Myasthenia gravis is a rare autoimmune disease in which one’s own antibodies attack receptors for a substance called acetylcholine (ACh), at a site known as the neuromuscular junction (NMJ), where the nerves meet the muscles they control. This results in occupation by these antibodies of the muscle receptors that receive impulses controlling muscle contraction, leading to reduction in the amount of ACh available at the NMJ, and a consequent decrease in muscular functioning.
While there is no cure at this time, fortunately myasthenia gravis is one of the most treatable autoimmune conditions, owing to a combination of available therapies. These include medications that inhibit the breakdown of ACh at the NMJ (providing more ACh to be used at any available receptors), as well as several other immunomodulating drugs, such as steroids and other immunosuppresives. In addition, a surgery called thymectomy, where the thymus gland remnants (which produce the antibodies) are removed, is another possibility. Use of a procedure known as plasmapheresis, as well as immunoglobulin therapy, may also be utilized, especially in more severe cases.

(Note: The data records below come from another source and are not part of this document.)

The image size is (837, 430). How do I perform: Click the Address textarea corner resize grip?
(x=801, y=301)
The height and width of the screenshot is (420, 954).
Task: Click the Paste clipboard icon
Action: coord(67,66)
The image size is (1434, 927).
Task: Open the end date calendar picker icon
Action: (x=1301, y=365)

What are the signs & symptoms of myasthenia gravis?
The signs and symptoms can vary from person to person, but they are all connected to and caused by muscle weakness, which is the predominant and overarching symptom in all patients. While myasthenia gravis can affect any muscles in the body, it most often originally appears to affect either the eye or face and throat muscles, leading to a wide range of symptoms, including drooping of the eyelids, facial muscle pathology, and trouble swallowing. One or both of these scenarios are often the first noticeable signs of the illness, with later progression to muscles of the trunk and limbs, though this is not always the case. Generalized fatigue is also a common complaint from those with the disease.

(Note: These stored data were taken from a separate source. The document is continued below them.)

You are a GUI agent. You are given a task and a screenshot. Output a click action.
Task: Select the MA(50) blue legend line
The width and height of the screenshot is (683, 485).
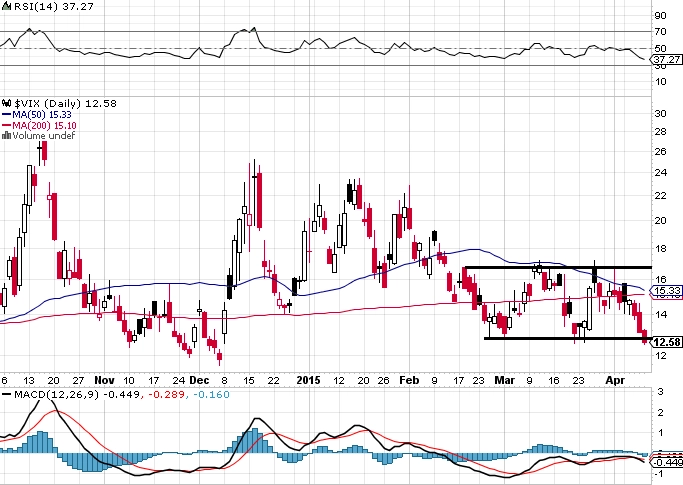tap(7, 115)
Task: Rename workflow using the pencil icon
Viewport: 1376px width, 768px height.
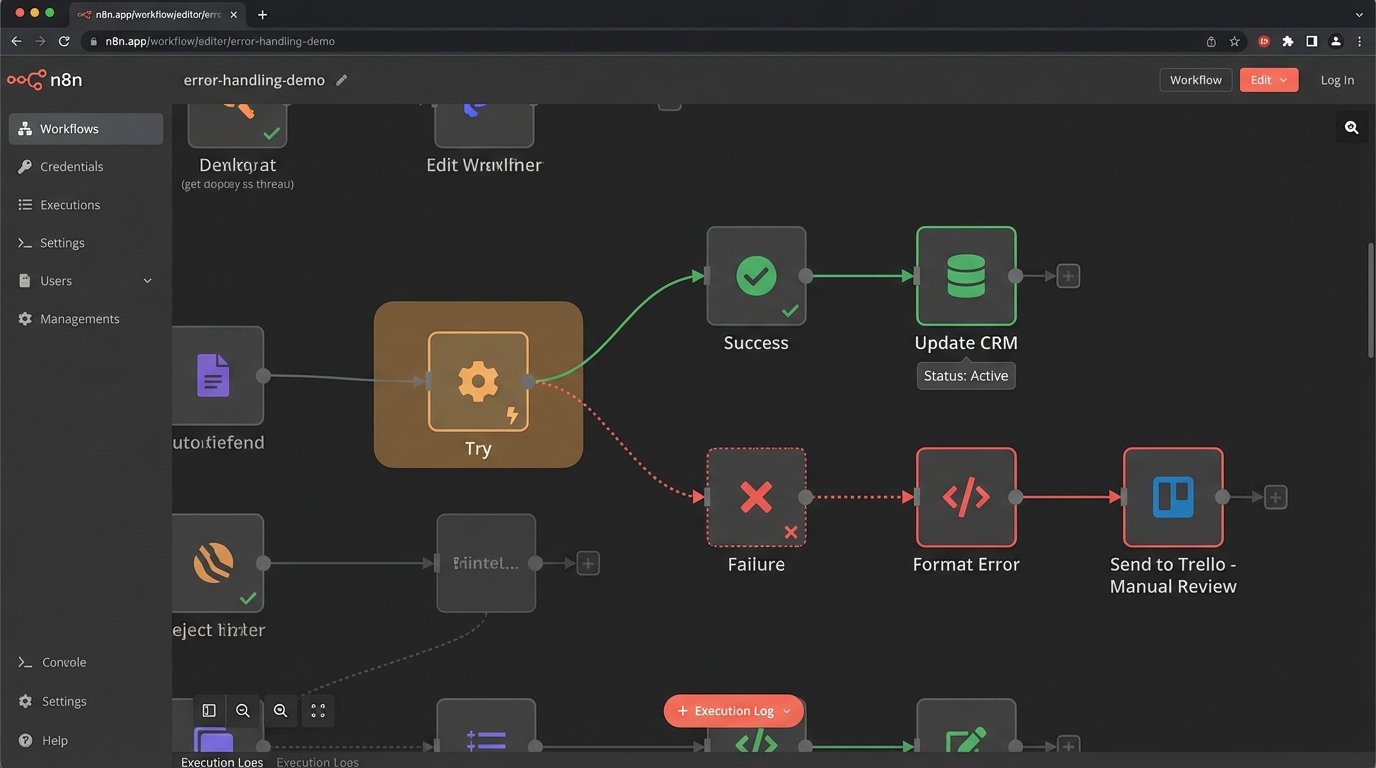Action: coord(341,79)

By far the greatest concern in terms of signs, symptoms and complications is that of myasthenic crisis, where the muscles that control breathing become affected, potentially to the point where artificial ventilation is required. Conversely, a situation known as cholinergic crisis, where there is too much activity at the NMJ can be brought on by excessive therapy for myasthenia gravis. Other major concerns may include difficulty speaking or swallowing, which may lead to pneumonia caused by aspiration of food that is improperly swallowed.
What other autoimmune conditions commonly occur with myasthenia gravis?

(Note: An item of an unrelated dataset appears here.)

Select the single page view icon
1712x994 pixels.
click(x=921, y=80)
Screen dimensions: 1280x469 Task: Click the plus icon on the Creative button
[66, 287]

Patients with myasthenia gravis do tend to experience other autoimmune disease with more frequency than the general population. Some of these conditions may include diabetes, lupus, rheumatoid arthritis, thyroid disease and MS. In addition, myasthenia gravis sufferers may sometimes develop other neurological conditions, whether autoimmune derived or otherwise.
Since myasthenia gravis affects everyone differently, what does a mild, moderate and severe form of the disease look like? Is it common to progress from mild to severe over time?
The degrees of severity in myasthenia gravis are wholly dependent on which NMJs and muscles are affected, as well as how much muscle fatigue is present in each area. There is no classic presentation that distinguishes mild from moderate from severe. Rather, this classification is based on the level of impairment, areas affected, and weakness and fatigue experienced by the patient. There are also several types of medications that may contribute to exacerbations in this disorder.
In most cases, the patient will progress from his or her initial signs and symptoms to more widespread effects (involving more muscle groups or areas of the body) within weeks to months of initial onset, usually peaking within the first two years. Severity in terms of fatigability may increase as well during this time.
The course of myasthenia gravis tends to somewhat follow a flare and remission pattern, though certain patients may experience near constant disease, while others test positive for associated antibodies, but exhibit few if any symptoms, or symptoms that remain confined to one area rather than spreading. Fortunately, for many patients, a proper treatment regimen allows them to live a relatively healthy and productive life. Research also suggests that early treatment of ocular myasthenia gravis may help prevent progression to more generalized disease.
Questions for your doctor:
- Am I positive or negative for anti-ACh antibodies, and what does this mean clinically?
- Should I have any of the other antibody tests preformed to confirm the diagnosis or direct treatment?
- How can I tell when I need more urgent or emergent treatment for my condition?
- What is the current state of research efforts into causes and therapies for MG?
- Can you recommend a good source of information on all things MG?
- Is it possible that my disorder is something other than MG? If so, what is the differential diagnosis?
- What treatments are appropriate for my case, and how do you/we decide?